The third book of The Book of Khalid brings us to Kulmakan (Arabic for "Everywhere"). It opens with another of Khalid's addresses, this time to God. Two of these chapters' titles we're reading for this Thursday are "The Disentanglement of the Me" and "The Self Ecstatic," obvious "[s]hades of Whitman" as the narrator describes Khalid's poem on page 50/156.
What do you make of the changes taking place in Khalid in the begining of Kulmakan? Are there any corresponding changes in the narrator's attitude toward Khalid (if you buy my suspicion that the narrator holds a certain amount of loving contempt for Khalid)?
Then we have the short excerpt from Frank McCourt's autobiography Angela's Ashes. Again we have the story of a young man leaving home (in this case Ireland) for America, this time in the years after World War II. What similarities can you identify between Frank and Khalid or Frank and "Martín" from the Tanguis Perez story? More importantly, how are these stories different?
As always, you may either respond to my suggested lines of inquiry or go beyond/around them to point out what strikes your fancy in these readings.

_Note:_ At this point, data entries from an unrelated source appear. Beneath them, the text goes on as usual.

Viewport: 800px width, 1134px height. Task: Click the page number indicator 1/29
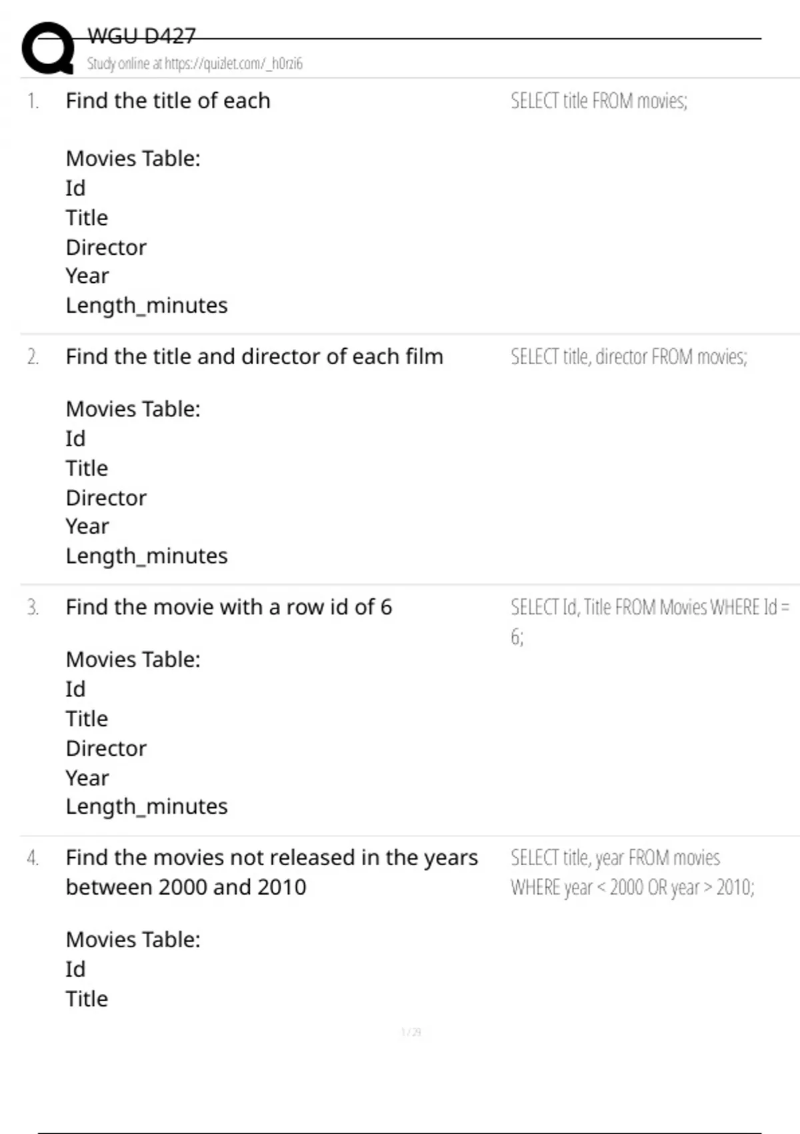click(x=411, y=1032)
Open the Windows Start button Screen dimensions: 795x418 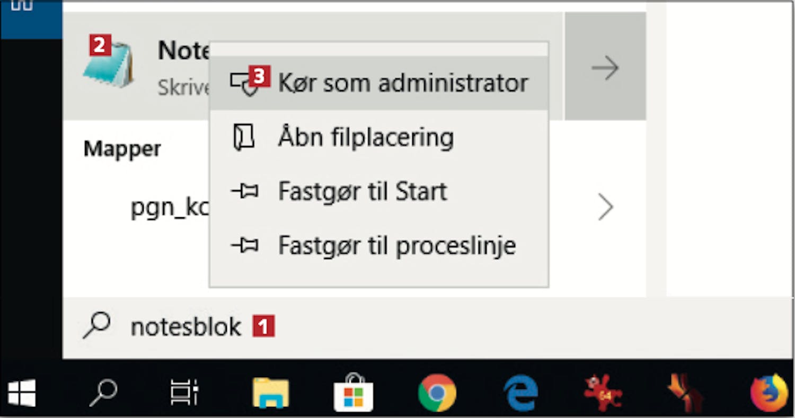[22, 393]
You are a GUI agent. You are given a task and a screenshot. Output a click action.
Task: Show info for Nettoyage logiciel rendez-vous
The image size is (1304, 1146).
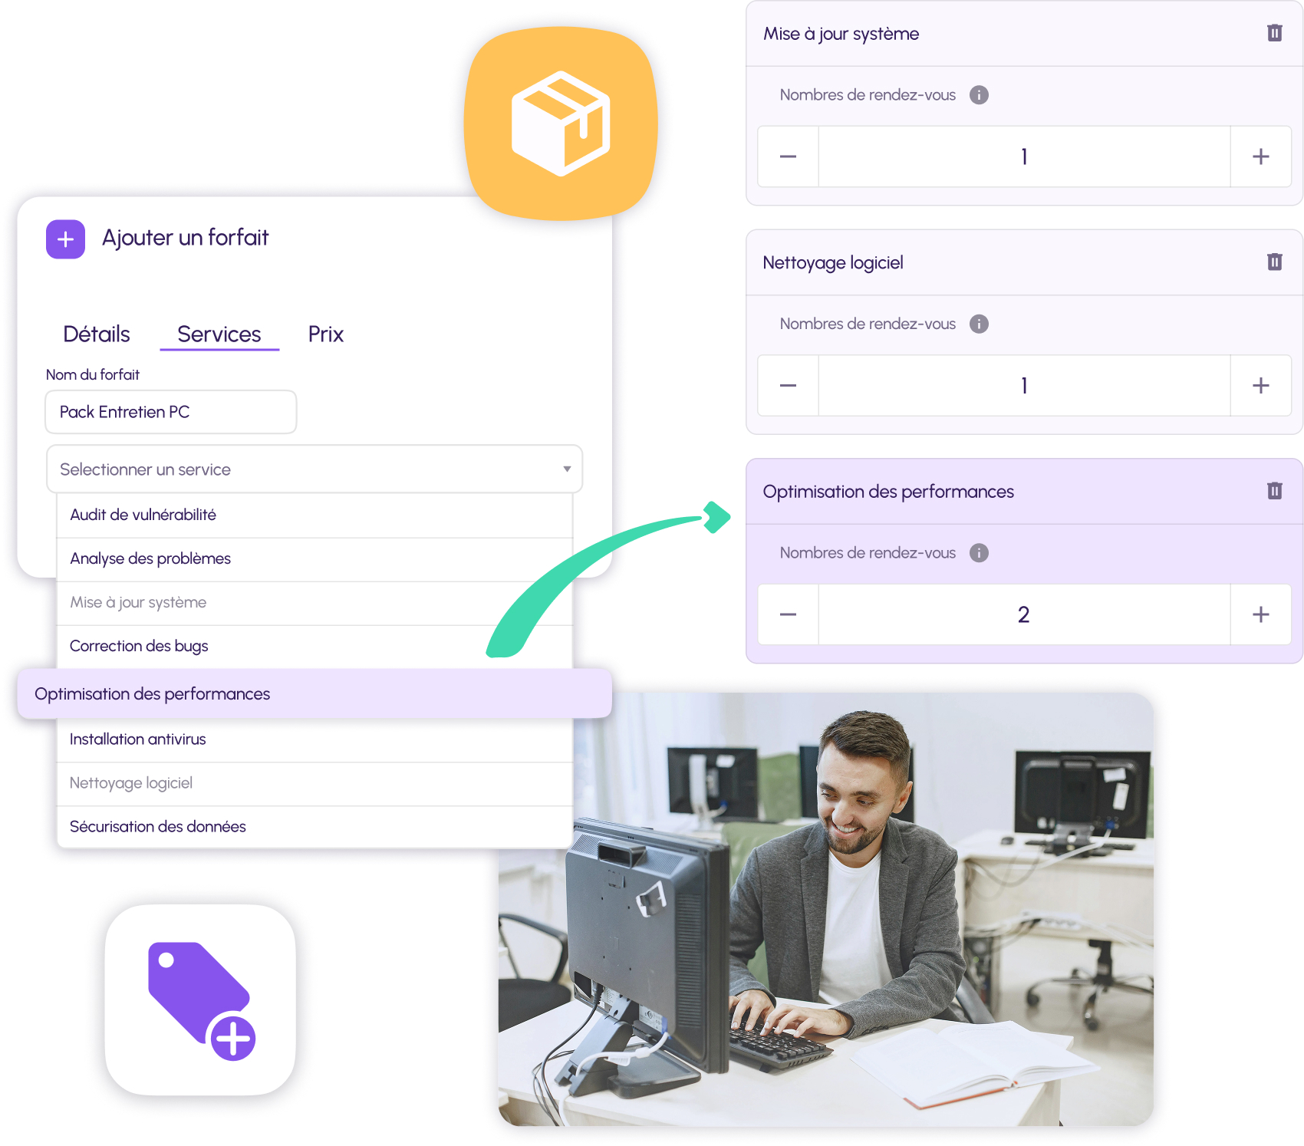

I think that Khaled and Frank's first experiences in america were vastly different. I think this is due in large part to the fact that Frank had spent his life viewing America as a shinning beacon of hope and when he finally got the chance to get out of Ireland and move to a place where he felt he could make something of himself was a very liberating experince. I also think that the issue of sin did not way on his mind as much because throughout his entire life he saw corruption everywhere especially in the church so when he arrived to america he was not particularly guilt ridden about drinking and sleeping with a couple of fluzies he and the other men encountered.